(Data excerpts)
────────────────────────────────────────

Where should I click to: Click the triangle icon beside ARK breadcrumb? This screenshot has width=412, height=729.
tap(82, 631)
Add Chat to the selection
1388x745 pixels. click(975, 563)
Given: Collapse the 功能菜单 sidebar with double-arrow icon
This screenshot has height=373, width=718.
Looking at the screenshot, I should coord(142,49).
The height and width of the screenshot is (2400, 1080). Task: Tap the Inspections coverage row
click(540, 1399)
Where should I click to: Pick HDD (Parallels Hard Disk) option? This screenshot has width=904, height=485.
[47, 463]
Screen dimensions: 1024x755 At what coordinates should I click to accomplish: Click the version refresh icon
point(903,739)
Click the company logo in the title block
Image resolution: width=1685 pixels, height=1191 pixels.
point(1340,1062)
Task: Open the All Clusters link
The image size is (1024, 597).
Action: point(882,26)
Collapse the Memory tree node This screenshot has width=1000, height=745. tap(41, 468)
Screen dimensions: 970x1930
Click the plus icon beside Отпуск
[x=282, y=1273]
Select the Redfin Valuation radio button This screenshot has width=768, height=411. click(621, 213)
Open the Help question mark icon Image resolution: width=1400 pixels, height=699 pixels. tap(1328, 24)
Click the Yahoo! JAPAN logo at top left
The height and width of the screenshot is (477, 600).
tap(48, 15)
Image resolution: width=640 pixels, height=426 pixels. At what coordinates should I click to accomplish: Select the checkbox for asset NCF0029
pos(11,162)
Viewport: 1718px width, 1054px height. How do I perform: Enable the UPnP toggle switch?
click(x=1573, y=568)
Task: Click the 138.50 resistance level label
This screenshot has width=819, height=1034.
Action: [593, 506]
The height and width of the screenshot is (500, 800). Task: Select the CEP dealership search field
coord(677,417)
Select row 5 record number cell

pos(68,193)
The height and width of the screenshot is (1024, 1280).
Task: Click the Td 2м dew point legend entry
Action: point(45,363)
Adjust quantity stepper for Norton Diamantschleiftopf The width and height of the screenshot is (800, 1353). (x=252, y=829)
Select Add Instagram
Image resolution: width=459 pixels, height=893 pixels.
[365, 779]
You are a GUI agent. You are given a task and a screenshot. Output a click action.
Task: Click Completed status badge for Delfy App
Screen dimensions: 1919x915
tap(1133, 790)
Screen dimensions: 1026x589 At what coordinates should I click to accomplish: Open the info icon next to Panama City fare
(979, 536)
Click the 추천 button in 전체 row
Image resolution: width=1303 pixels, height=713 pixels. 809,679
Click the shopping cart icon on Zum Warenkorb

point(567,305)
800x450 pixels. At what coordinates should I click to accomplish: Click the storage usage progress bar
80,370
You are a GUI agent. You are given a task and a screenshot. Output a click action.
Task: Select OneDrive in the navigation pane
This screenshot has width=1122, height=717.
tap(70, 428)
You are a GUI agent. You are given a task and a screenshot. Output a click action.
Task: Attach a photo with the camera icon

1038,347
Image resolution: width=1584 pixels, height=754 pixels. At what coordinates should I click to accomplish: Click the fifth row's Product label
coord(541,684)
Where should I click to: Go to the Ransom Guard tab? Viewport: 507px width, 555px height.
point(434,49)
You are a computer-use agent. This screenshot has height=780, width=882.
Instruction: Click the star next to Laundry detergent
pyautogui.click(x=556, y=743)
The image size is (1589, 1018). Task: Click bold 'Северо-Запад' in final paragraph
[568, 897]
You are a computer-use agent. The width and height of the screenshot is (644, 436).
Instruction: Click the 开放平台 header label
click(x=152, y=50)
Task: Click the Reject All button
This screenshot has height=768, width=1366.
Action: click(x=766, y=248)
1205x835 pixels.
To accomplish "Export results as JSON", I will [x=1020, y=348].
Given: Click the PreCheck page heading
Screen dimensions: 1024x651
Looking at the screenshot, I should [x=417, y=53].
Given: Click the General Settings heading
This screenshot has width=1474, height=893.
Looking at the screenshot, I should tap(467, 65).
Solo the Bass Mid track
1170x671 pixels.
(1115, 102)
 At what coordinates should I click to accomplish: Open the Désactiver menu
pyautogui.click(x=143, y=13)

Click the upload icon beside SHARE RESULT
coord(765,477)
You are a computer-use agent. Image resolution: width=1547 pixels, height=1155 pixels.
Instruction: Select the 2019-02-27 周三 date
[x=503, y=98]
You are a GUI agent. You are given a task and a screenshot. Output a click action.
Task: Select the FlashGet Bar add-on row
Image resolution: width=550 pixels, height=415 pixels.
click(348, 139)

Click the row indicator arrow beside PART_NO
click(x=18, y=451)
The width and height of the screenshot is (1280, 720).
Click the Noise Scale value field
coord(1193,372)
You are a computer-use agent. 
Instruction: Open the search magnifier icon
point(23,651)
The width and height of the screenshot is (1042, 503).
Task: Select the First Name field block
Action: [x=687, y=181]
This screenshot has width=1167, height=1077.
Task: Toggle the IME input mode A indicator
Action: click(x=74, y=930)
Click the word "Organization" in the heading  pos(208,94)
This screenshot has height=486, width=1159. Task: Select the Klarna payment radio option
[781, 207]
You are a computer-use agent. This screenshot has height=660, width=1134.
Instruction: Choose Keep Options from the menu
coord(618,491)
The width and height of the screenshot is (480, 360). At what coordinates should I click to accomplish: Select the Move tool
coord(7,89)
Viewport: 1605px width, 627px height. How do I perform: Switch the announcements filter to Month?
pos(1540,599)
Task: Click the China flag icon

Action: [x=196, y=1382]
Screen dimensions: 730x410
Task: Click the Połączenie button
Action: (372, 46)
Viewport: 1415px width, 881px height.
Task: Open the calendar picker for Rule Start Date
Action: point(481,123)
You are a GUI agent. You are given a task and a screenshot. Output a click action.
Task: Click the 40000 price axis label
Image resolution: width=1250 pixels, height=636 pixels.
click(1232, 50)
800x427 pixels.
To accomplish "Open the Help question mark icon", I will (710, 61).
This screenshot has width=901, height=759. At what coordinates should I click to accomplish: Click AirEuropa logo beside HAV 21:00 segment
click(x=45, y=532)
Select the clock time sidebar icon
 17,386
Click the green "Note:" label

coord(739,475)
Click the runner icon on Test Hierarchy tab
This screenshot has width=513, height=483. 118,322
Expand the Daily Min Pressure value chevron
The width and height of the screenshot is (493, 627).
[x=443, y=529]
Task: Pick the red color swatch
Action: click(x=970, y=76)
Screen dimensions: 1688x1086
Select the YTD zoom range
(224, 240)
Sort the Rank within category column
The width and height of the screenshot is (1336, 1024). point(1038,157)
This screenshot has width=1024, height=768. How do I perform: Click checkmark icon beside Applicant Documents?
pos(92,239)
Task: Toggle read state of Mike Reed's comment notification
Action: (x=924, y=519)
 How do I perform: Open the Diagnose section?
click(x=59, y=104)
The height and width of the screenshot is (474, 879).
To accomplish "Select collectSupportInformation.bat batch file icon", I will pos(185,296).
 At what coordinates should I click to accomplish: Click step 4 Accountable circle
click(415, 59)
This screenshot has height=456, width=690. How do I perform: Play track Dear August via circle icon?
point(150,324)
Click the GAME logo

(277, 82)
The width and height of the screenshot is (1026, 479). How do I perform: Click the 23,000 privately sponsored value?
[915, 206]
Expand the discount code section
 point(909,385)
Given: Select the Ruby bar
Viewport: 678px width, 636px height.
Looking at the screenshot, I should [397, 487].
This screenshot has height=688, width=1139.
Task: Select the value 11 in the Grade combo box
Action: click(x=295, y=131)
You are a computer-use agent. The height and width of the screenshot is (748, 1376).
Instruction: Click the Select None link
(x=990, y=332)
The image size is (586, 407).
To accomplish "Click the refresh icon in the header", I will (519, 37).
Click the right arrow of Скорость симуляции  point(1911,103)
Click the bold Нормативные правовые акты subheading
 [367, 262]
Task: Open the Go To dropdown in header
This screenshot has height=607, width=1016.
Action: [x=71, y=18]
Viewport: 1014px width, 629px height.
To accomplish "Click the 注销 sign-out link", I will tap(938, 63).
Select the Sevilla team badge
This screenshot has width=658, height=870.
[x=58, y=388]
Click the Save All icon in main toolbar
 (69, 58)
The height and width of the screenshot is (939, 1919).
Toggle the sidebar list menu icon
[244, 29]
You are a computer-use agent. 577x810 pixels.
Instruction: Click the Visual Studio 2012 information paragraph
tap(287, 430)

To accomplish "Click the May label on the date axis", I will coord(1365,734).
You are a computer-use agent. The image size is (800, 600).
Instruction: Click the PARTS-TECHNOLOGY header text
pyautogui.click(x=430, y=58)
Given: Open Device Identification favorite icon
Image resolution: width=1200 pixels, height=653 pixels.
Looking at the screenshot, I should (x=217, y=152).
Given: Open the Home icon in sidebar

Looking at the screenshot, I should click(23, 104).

────────────────────────────────────────

Exercise objective: Looking at the records above, how many lines have the word "Collapse" in them? State the number only.

Answer area: 2